Trading-Journal auf Deutsch: Was es gibt und worauf du achten solltest

Ehrlicher Überblick statt Marketing-Übersetzung.

Quick Answer: Die meisten bekannten Trading-Journale sind US-amerikanisch und primär auf Englisch, oft mit angeflanschter Übersetzung. Wichtiger als die Sprache der Oberfläche ist, wie ein Tool Trades erfasst: direkt am Chart mit Screenshot, ohne Broker-Anbindung, mit sauberem Export. ReziFX setzt genau dort an — TradingView-nativ, ohne Konto-Verknüpfung, mit deutschsprachigem Blog-Bereich.

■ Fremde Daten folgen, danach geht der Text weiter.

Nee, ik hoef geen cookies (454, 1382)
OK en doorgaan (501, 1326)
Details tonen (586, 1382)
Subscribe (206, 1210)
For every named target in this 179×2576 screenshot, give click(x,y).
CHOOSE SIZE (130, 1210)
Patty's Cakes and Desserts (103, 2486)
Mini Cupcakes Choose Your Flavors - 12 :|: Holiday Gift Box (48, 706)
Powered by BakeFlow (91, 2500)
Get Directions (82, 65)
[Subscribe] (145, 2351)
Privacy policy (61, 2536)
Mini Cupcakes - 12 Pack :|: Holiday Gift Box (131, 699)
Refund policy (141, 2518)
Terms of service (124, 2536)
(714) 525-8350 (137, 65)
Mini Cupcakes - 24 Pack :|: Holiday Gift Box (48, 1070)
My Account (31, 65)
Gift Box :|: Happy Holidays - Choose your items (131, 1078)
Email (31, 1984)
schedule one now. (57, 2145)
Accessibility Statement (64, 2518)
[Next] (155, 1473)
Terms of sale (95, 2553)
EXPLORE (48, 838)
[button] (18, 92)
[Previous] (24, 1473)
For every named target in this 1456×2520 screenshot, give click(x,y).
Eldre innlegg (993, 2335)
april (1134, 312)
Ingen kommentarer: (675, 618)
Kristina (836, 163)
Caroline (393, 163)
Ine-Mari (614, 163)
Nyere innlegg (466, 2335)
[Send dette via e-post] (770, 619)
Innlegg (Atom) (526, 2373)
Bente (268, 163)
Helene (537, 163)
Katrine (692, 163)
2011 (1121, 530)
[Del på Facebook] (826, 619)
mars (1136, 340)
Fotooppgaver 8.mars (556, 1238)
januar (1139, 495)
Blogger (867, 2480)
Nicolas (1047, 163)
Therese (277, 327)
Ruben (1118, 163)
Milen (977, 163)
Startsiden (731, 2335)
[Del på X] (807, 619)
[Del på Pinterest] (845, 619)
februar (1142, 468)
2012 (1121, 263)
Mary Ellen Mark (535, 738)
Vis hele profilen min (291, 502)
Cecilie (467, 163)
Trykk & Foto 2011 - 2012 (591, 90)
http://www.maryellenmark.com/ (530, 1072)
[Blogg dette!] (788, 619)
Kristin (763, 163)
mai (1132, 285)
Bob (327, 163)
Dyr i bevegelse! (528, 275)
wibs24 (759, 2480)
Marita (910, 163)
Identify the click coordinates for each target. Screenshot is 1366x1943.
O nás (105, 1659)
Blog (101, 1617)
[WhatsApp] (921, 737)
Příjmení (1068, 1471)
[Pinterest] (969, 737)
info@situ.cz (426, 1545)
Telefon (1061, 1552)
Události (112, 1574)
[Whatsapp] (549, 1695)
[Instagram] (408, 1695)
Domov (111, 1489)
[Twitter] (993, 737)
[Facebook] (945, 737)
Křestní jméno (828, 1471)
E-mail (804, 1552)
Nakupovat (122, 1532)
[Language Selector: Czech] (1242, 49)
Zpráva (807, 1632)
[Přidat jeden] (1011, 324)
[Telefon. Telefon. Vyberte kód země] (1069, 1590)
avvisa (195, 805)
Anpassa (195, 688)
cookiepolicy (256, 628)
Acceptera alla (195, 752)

Warum die Suche nach einem deutschen Trading-Journal oft ins Leere läuft

Wenn du "Trading Journal Deutsch" suchst, landest du meist bei zwei Dingen: übersetzten Landingpages internationaler Anbieter, deren App-Oberfläche trotzdem komplett auf Englisch bleibt, und Foren-Threads, in denen jeder ein Excel-Sheet empfiehlt, das er selbst gebaut hat. Beides hilft dir wenig, wenn du gerade nach einem Werkzeug suchst, das du täglich benutzt.

Das liegt daran, dass der Markt für Trading-Journale historisch aus den USA kommt. TraderSync, TradeZella oder Edgewonk sind solide, etablierte Tools — aber ihre Kernsprache ist Englisch, und ihr Ansatz basiert meist darauf, dass du dein Broker-Konto verbindest und ausgeführte Orders aus der Broker-Historie übernimmst. Das funktioniert gut, wenn dein Broker eine saubere Historie liefert. Es funktioniert schlecht, wenn du auf TradingView planst und bei einem anderen Broker oder einer Börse ausführst — dann fehlt der Bezug zwischen deinem geplanten Setup und dem, was am Ende in der Historie steht.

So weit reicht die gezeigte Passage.